_ACTIVITY_
Exactly as they appear, copy the lines of the listing from the one containing "Task: Click the minus" through the final line, both included, and nothing else.
━━ LISTED RECORDS ━━
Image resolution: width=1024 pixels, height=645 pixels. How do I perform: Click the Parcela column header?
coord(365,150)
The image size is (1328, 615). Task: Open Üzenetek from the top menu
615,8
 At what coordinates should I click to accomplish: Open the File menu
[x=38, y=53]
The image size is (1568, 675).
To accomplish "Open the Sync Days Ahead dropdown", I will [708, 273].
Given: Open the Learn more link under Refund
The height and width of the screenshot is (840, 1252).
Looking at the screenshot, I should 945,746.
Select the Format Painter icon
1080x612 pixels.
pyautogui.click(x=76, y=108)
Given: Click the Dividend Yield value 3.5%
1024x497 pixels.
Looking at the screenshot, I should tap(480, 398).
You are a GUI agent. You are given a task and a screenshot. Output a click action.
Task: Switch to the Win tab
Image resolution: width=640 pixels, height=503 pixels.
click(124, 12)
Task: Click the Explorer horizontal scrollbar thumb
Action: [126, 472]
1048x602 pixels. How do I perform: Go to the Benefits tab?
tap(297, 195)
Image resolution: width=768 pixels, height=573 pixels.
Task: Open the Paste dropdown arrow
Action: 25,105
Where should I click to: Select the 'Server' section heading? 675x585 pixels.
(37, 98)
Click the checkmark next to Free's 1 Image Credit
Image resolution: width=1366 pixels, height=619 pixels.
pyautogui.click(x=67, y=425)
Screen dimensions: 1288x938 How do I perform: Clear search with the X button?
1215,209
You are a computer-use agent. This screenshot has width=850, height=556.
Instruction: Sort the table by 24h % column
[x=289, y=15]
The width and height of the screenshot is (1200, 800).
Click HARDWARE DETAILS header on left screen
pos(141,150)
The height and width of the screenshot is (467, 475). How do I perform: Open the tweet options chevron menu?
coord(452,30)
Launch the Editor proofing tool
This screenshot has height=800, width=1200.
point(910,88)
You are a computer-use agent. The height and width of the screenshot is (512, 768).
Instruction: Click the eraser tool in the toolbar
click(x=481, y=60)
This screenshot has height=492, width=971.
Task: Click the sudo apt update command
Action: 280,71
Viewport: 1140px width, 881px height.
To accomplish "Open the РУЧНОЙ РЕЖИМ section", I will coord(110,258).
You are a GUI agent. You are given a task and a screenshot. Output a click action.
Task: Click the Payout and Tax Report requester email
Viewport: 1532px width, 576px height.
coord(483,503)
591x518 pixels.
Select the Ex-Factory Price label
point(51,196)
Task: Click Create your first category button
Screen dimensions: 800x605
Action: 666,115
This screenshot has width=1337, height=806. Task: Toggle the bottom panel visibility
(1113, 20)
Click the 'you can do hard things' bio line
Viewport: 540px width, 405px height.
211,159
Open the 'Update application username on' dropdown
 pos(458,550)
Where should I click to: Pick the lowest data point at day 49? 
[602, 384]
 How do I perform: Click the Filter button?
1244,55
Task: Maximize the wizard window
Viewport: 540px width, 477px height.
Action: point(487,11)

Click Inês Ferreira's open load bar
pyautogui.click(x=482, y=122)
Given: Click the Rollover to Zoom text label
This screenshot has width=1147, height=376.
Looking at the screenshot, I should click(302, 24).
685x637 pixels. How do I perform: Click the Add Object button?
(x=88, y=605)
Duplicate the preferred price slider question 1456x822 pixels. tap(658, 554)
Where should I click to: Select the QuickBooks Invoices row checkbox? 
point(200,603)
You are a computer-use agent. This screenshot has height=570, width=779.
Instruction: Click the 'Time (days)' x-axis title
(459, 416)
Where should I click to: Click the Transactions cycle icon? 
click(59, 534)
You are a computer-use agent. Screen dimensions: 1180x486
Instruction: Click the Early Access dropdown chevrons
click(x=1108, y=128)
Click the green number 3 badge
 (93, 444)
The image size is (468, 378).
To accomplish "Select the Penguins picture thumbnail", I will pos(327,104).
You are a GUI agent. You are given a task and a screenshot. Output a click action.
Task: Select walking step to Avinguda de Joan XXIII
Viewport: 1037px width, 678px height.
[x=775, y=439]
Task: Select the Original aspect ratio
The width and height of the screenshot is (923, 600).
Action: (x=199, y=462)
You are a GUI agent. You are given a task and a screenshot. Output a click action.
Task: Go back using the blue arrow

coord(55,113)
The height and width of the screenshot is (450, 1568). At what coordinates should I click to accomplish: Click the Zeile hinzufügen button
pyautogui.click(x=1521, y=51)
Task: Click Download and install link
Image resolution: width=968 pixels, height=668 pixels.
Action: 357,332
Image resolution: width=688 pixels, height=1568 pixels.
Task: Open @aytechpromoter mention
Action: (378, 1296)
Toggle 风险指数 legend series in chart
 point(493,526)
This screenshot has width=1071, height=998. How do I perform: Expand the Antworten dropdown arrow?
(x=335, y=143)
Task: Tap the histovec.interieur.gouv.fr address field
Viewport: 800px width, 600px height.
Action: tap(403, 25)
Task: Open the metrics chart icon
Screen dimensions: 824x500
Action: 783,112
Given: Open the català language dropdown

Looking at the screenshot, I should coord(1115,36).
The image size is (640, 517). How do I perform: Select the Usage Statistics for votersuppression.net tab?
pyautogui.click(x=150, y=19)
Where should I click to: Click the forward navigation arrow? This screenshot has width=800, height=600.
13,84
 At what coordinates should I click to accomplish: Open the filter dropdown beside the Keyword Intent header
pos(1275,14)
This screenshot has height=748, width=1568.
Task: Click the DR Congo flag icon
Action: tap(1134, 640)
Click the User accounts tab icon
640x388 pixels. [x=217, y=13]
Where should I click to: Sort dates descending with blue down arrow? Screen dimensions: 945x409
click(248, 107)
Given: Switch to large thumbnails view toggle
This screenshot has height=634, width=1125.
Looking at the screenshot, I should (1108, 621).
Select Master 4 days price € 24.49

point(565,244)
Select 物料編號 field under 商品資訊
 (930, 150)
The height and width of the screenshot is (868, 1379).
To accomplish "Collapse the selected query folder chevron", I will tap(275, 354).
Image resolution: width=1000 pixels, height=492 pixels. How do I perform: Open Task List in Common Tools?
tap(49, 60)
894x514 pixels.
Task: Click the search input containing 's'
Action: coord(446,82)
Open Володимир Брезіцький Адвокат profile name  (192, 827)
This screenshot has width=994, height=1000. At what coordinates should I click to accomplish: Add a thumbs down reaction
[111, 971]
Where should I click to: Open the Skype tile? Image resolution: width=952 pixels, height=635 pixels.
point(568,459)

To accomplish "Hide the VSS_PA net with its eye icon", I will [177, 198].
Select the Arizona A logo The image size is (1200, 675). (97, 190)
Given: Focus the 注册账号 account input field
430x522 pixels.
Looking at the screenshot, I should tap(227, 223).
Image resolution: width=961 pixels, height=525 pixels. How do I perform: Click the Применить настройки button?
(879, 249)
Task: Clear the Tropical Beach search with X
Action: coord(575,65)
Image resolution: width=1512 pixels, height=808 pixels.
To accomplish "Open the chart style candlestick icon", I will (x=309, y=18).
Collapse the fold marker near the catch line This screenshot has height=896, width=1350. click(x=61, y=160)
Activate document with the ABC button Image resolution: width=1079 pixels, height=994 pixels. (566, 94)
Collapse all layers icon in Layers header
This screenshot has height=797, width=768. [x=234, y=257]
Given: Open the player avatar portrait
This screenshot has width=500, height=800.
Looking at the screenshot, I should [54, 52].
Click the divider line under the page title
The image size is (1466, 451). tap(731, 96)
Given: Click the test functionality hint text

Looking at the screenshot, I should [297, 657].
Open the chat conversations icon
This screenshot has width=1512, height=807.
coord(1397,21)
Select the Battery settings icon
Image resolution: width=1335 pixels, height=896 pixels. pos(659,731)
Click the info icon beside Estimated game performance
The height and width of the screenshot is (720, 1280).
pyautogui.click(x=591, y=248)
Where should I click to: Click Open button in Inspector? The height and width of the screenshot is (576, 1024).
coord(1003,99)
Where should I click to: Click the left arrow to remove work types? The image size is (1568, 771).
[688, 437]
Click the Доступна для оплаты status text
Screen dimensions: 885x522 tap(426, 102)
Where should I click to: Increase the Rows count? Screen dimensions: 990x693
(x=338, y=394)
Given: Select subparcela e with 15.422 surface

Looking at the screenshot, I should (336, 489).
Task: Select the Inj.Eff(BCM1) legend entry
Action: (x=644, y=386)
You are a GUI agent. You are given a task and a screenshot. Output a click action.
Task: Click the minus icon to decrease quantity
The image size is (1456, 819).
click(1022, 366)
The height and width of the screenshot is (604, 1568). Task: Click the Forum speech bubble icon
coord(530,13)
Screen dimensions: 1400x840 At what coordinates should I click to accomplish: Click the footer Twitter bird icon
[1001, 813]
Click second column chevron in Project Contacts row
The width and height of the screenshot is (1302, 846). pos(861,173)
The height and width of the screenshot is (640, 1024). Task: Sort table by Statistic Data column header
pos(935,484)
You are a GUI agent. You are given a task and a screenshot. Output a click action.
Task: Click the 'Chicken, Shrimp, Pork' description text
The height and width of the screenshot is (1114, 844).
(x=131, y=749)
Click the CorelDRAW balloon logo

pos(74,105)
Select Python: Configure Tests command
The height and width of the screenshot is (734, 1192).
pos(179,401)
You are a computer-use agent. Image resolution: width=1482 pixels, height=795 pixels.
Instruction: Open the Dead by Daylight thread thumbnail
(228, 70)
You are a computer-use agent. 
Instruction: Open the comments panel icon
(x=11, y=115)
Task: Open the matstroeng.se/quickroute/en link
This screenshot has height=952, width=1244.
━━━
_TASK OUTPUT_
Task: Click the minus icon to decrease quantity
The image size is (1456, 819).
click(1022, 366)
The height and width of the screenshot is (604, 1568). Task: Click the Forum speech bubble icon
coord(530,13)
Screen dimensions: 1400x840 At what coordinates should I click to accomplish: Click the footer Twitter bird icon
[1001, 813]
Click second column chevron in Project Contacts row
The width and height of the screenshot is (1302, 846). pos(861,173)
The height and width of the screenshot is (640, 1024). Task: Sort table by Statistic Data column header
pos(935,484)
You are a GUI agent. You are given a task and a screenshot. Output a click action.
Task: Click the 'Chicken, Shrimp, Pork' description text
The height and width of the screenshot is (1114, 844).
(x=131, y=749)
Click the CorelDRAW balloon logo

pos(74,105)
Select Python: Configure Tests command
The height and width of the screenshot is (734, 1192).
pos(179,401)
You are a computer-use agent. Image resolution: width=1482 pixels, height=795 pixels.
Instruction: Open the Dead by Daylight thread thumbnail
(228, 70)
You are a computer-use agent. 
Instruction: Open the comments panel icon
(x=11, y=115)
Task: Open the matstroeng.se/quickroute/en link
This screenshot has height=952, width=1244.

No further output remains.